Task instructions
From the records below, output exactly the lines starting at the line with "Task: Pick the $429 radio button" and ending at the line with "This screenshot has width=852, height=555.", both of them included, but no pictures.
***** Dataset records
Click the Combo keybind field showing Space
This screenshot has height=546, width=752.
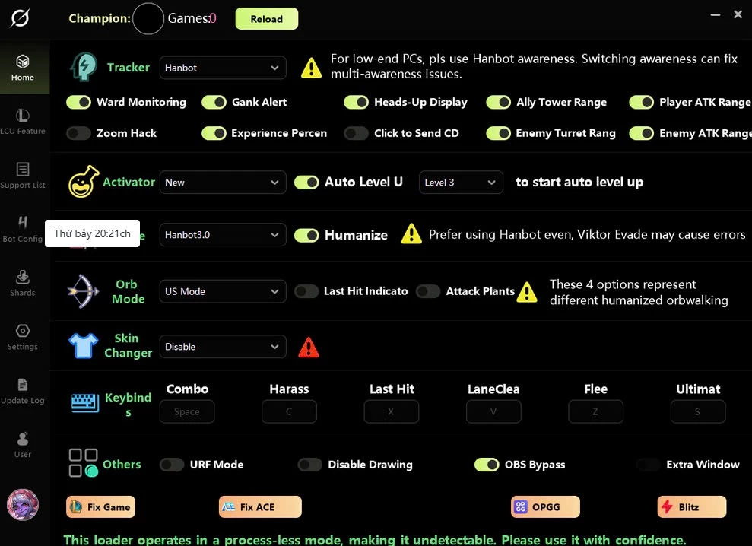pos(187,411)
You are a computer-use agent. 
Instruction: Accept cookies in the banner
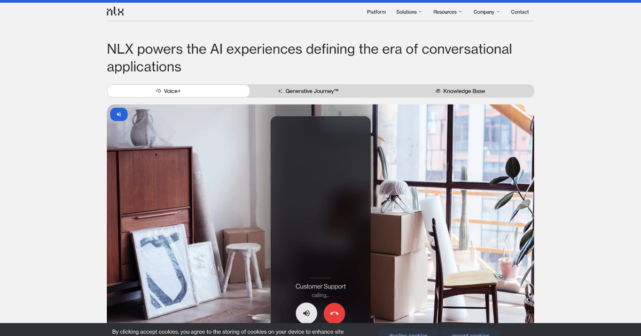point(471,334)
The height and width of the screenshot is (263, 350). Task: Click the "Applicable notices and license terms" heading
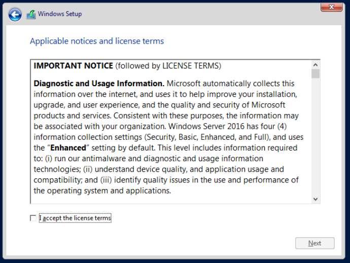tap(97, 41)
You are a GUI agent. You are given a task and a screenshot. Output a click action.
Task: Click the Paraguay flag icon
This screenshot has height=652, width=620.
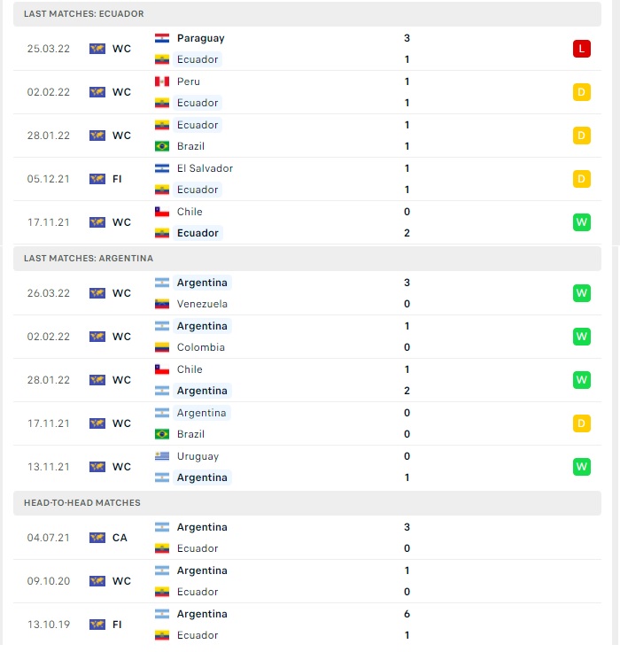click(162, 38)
**********
***** Dataset records
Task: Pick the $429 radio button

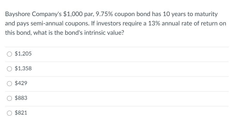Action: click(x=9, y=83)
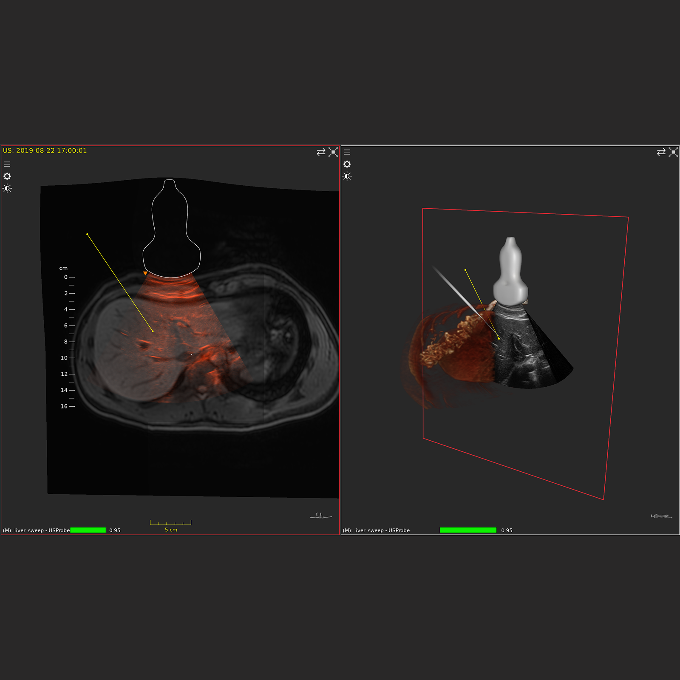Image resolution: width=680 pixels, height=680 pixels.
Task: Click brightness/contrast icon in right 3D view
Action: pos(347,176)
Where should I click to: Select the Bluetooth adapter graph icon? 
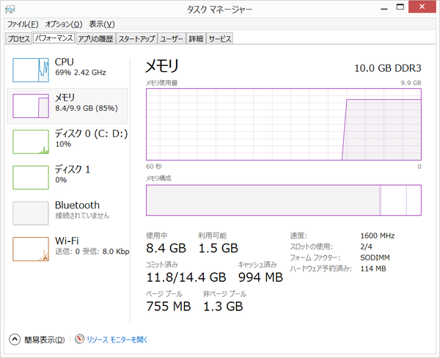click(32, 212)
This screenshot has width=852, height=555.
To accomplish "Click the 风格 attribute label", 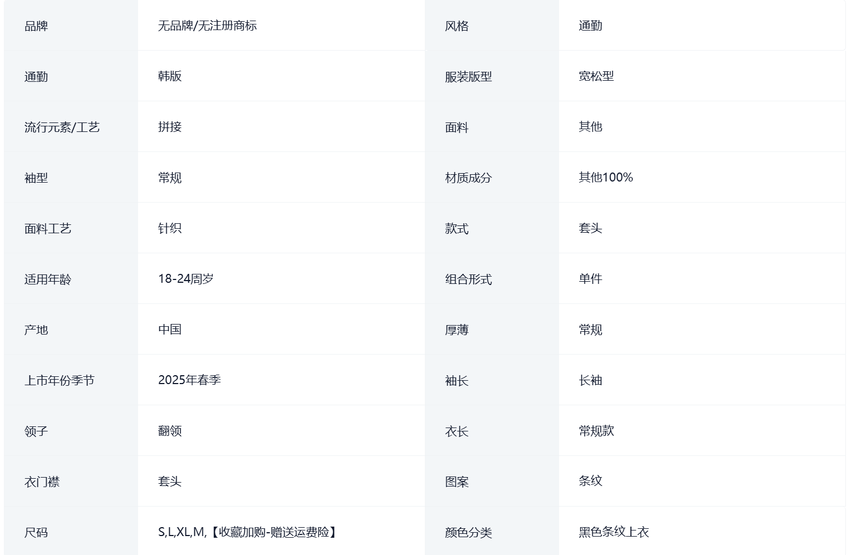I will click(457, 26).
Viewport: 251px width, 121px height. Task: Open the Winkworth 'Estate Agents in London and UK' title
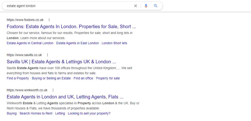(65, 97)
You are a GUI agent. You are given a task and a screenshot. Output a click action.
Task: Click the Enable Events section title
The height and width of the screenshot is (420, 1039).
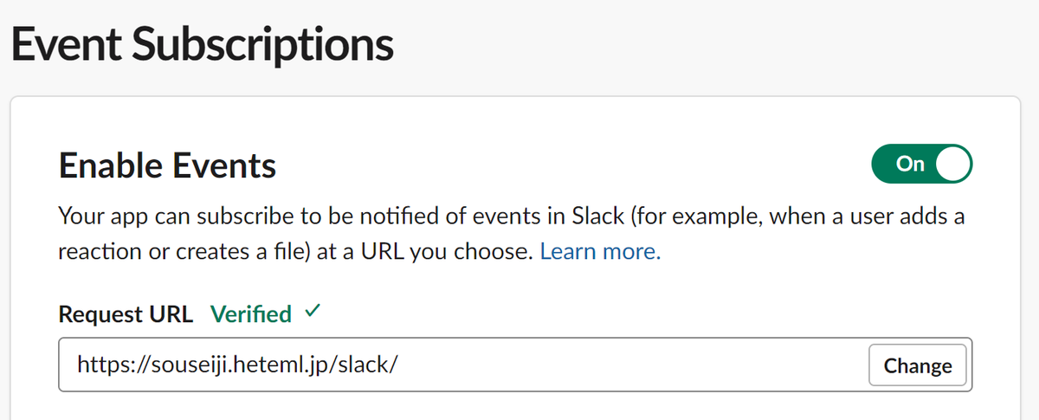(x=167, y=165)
**********
Solved problem
Task: Pick the $429 radio button

Action: click(x=9, y=83)
Image resolution: width=680 pixels, height=680 pixels.
Task: Click brightness/contrast icon in right 3D view
Action: pos(347,176)
Where should I click to: Select the Bluetooth adapter graph icon? 
click(32, 212)
This screenshot has width=852, height=555.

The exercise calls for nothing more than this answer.